Au cours d’une instruction criminelle, nous l’avons dit, tous les recours doivent être portés devant la Chambre du conseil et en appel devant la Chambre des mises en accusation.

En dehors d’une instruction criminelle, comment peut-on organiser un recours rapide et efficace contre tout acte constituant une atteinte à la liberté ?
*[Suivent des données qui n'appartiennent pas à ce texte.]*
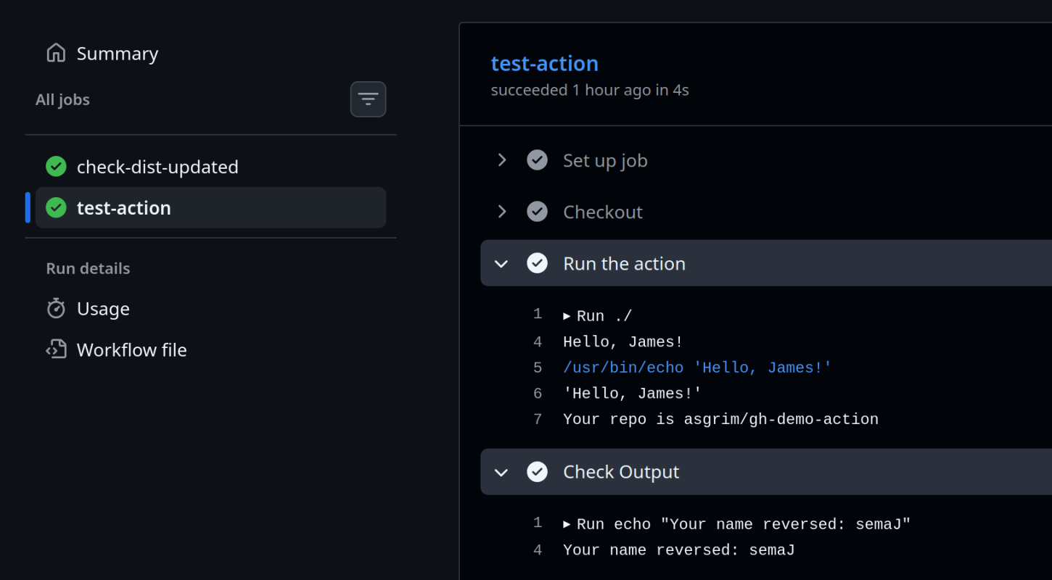Click line number 5 in the log
The image size is (1052, 580).
538,367
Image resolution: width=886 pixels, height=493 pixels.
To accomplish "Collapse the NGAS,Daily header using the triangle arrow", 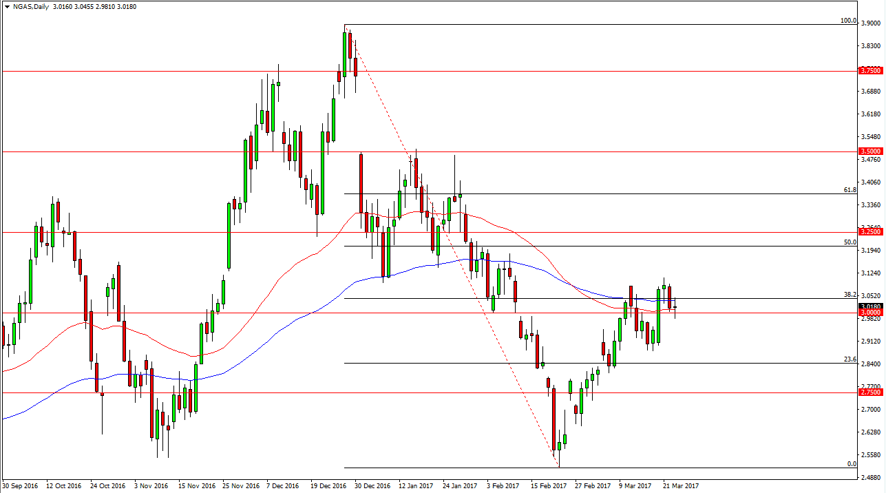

En matière civile, nous avons une procédure admirable : le référé. Tout citoyen, troublé dans sa propriété, sous une forme quelconque, par un fait brutal ou par une simple menace, peut aller sur-le-champ en référer au président du tribunal. Non seulement il assigne du jour au lendemain, et, sans remise, audience lui est accordée, mais, si l’urgence est absolue, si l’objet va périr, il peut assigner d’heure à heure et se présenter au domicile du président, qui, à toute heure, rend l’ordonnance protectrice. On parle des lois étrangères ; nous n’avons rien à envier à nos voisins, quand on examine cette jurisprudence salutaire, que le Code a brièvement indiquée, qui est née à Paris de vieux usages intelligemment développés[1] et qui est, à vraiment parler, l’Habeas corpus des droits civils.

Pourquoi ne pas s’inspirer d’un tel modèle ? Oserait-on dénier à la liberté individuelle les garanties qu’on accorde à une propriété menacée de ruine ? Refuserait-on au président du tribunal d’intervenir en cas d’urgence ? La contrainte par corps supprimée depuis 1867, en matière commerciale, avait investi le président d’attributions protectrices dont il est à propos d’évoquer le souvenir. Tout débiteur arrêté avait le droit d’exiger que ses gardes le menassent sur-le-champ au Palais de justice à l’audience des référés et le Code de commerce ajoutait : « Si l’arrestation est faite hors des heures de l’audience, le débiteur arrêté sera conduit chez le président (art. 786). » En 1832, le Parlement jugea ces garanties encore insuffisantes et vota une

  1. C’est à un grand magistrat, le président de Belleyme, que notre pays doit la formation de cette jurisprudence et la protection de nos droits. De 1828 à 1855, il n’a cessé d’appliquer et d’étendre l’usage du référé, qui est entré peu à peu dans nos mœurs.